One year ago, Patrick made NASCAR history by becoming the first female to win a pole position for a Cup race, doing so in the Daytona 500. She was running in third on the last lap of the Daytona 500 but lost momentum to finish eighth. It remains her career-best finish in a Cup race to date.

"I'm giving it my all every single time I get into the car, whether I'm making a qualifying run or in the race," she said.

Before her foray into stock car racing in 2010, Patrick had already become enormously popular and widely marketable in the IndyCar Series. She's the only woman to win an IndyCar race, which occurred in 2008 at Motegi, Japan. Patrick also holds the record for highest finishing female in the Indianapolis 500 with a third-place run in 2009. She finished fourth in the Indy 500 during her 2005 IndyCar rookie season.

"Stock cars are not my background," Patrick said. "I've done two full years, one in Nationwide and one in Cup. I still feel like I'm figuring out the stock cars, and I will for a long time."

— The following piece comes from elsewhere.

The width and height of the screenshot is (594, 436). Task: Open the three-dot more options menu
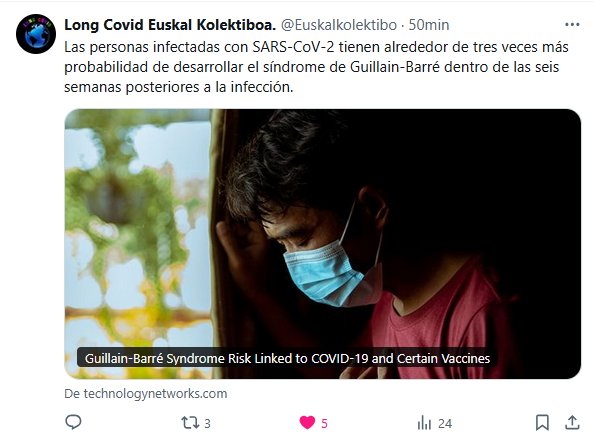[x=572, y=25]
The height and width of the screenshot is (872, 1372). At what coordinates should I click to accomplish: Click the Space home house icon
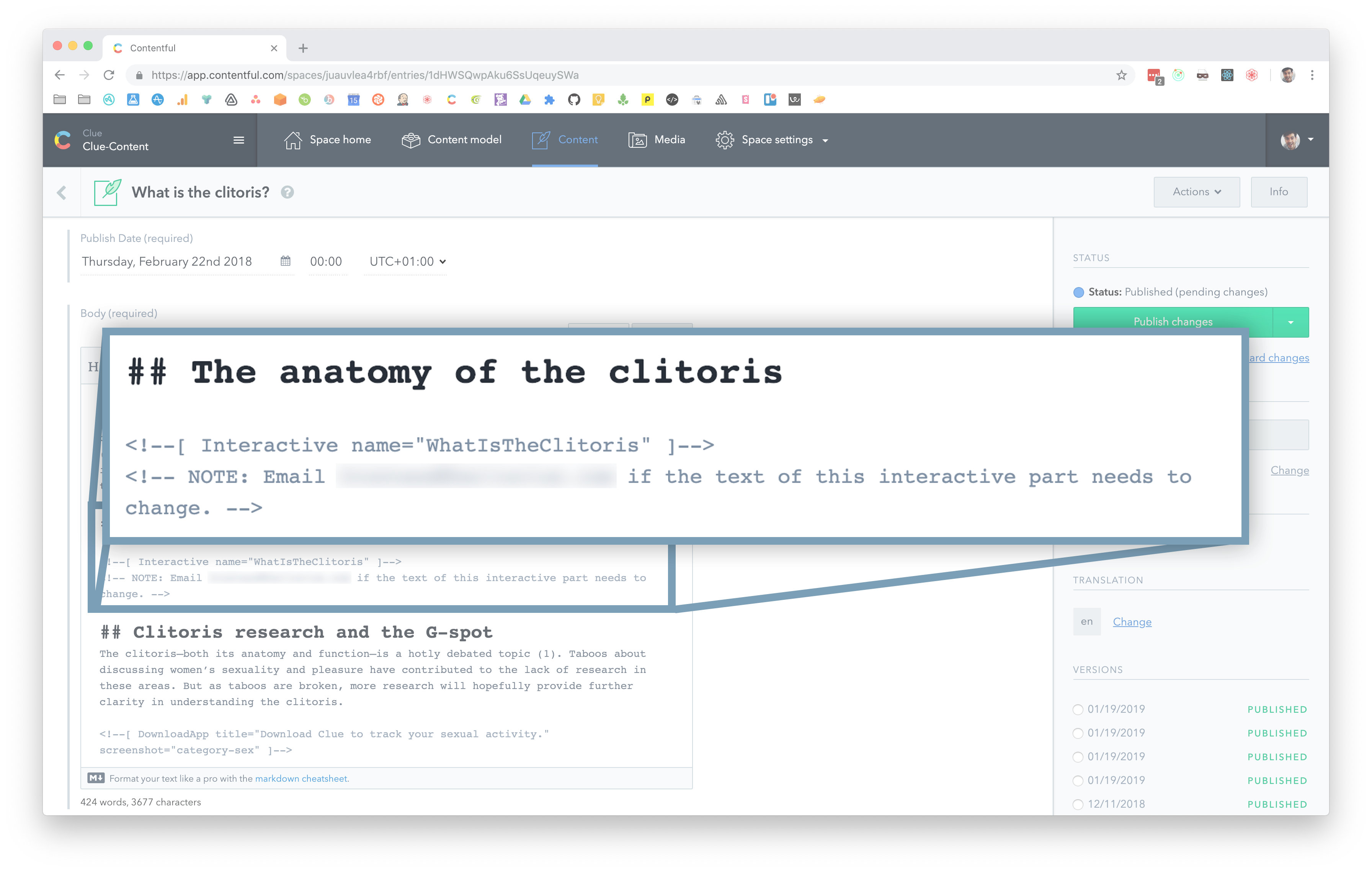[293, 140]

Patrick's Daytona 500 pole win last year made her eligible for Saturday night's Sprint Cup preseason race at Daytona. It will be the first time she competes in The Sprint Unlimited. Patrick won the pole for the 2012 Nationwide season-opener at Daytona as well.

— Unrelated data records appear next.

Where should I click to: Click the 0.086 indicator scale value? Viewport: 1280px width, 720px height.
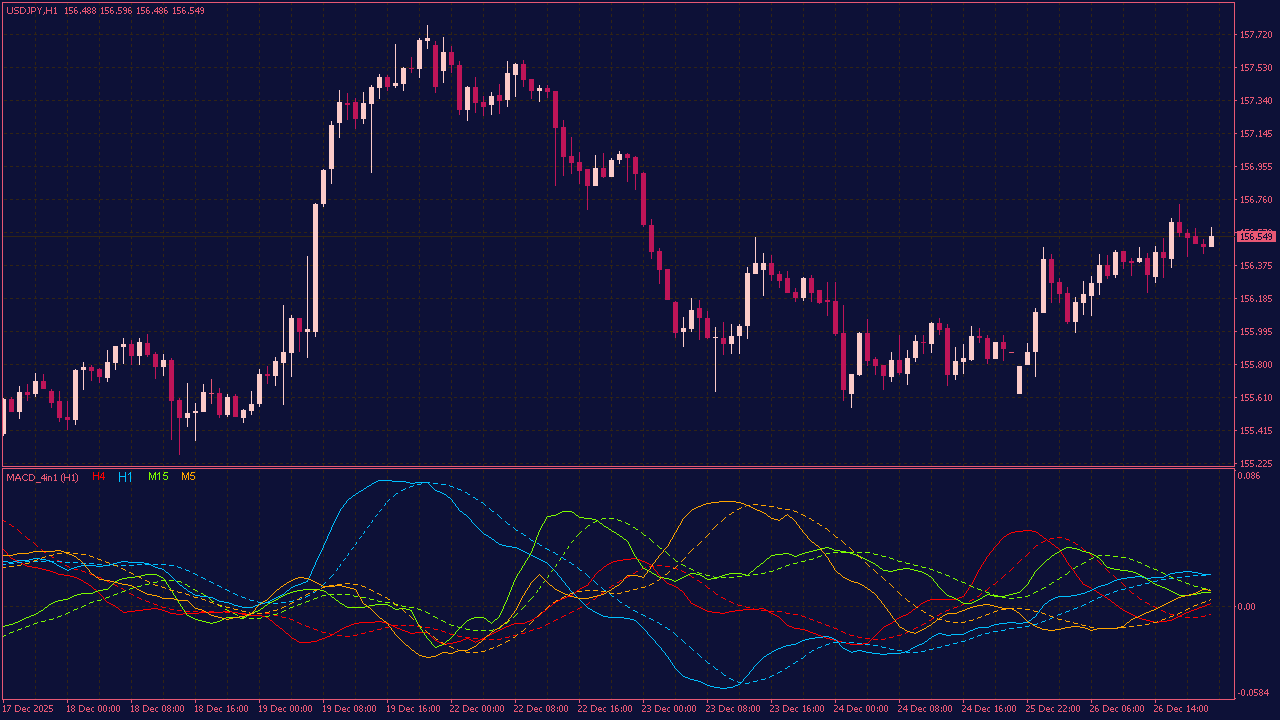[x=1251, y=475]
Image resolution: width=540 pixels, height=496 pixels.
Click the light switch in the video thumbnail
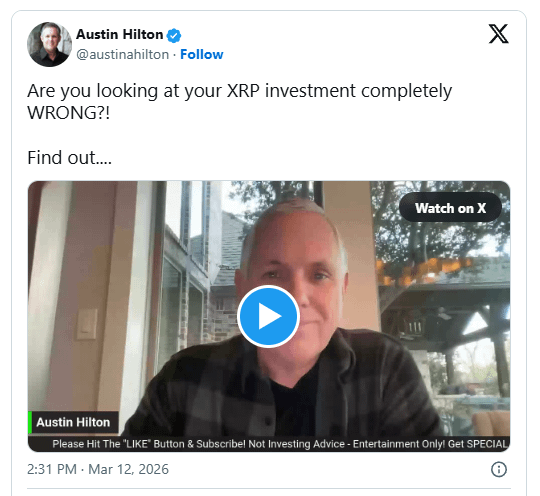point(87,324)
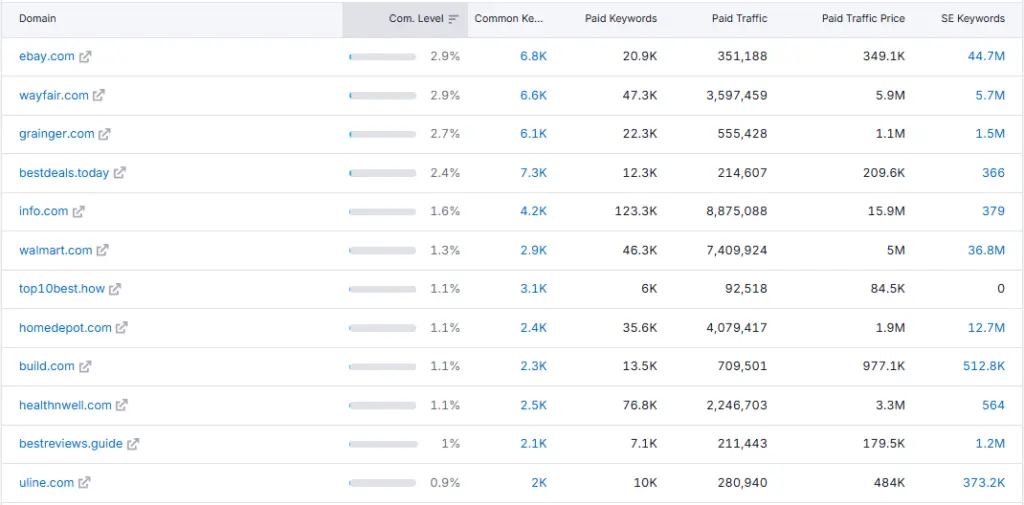1024x505 pixels.
Task: Open the healthnwell.com domain link
Action: pos(65,405)
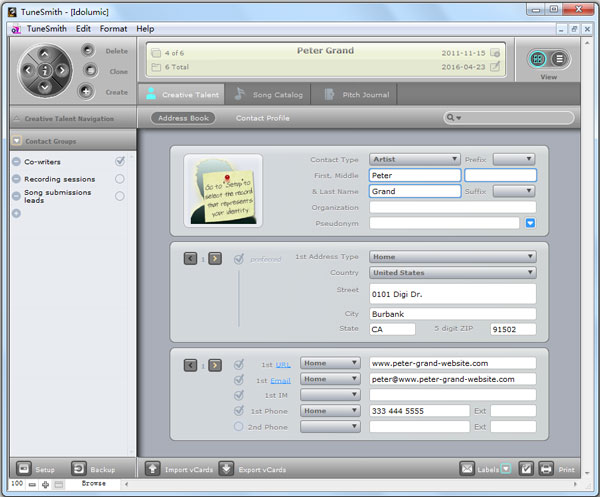Click the City field containing Burbank
The height and width of the screenshot is (497, 600).
(452, 314)
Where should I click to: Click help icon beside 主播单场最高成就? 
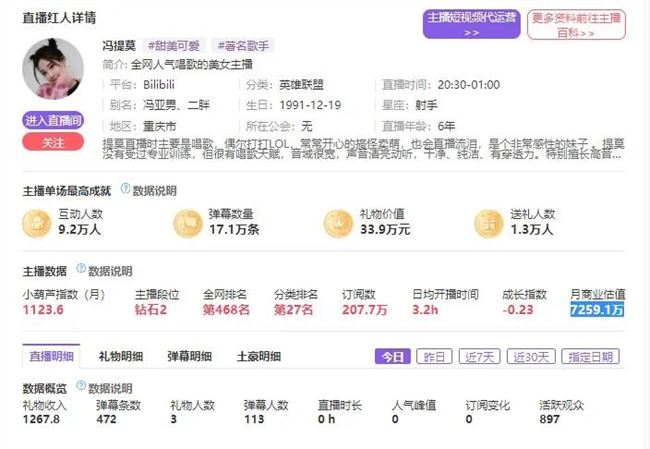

"I've been fortunate that, whether it's been in a Nationwide car or in a Cup car here (at Daytona), I've been lucky enough to drive really good cars here," she said.

Many of Patrick's fellow competitors in Sprint Cup think she has a relatively good chance of winning a race in the future, particularly a restrictor-plate race at Daytona or Talladega Superspeedway.

"I think her most immediate opportunity to win would be plate-wise, which she has shown down here (at Daytona), especially the 500," said Jimmie Johnson, who won his second Daytona 500 and claimed his sixth Sprint Cup championship this past season. "Last year, she was in a great position through the course of the race. I would say plate racing is probably the first opportunity for her, and then it's going to take time to sort out the other areas."

Last June, Petty's son, Kyle, a former Cup driver and now NASCAR television analyst, was criticized for comments that he made about Patrick during an interview, calling her a "marketing machine" and "not a race car driver."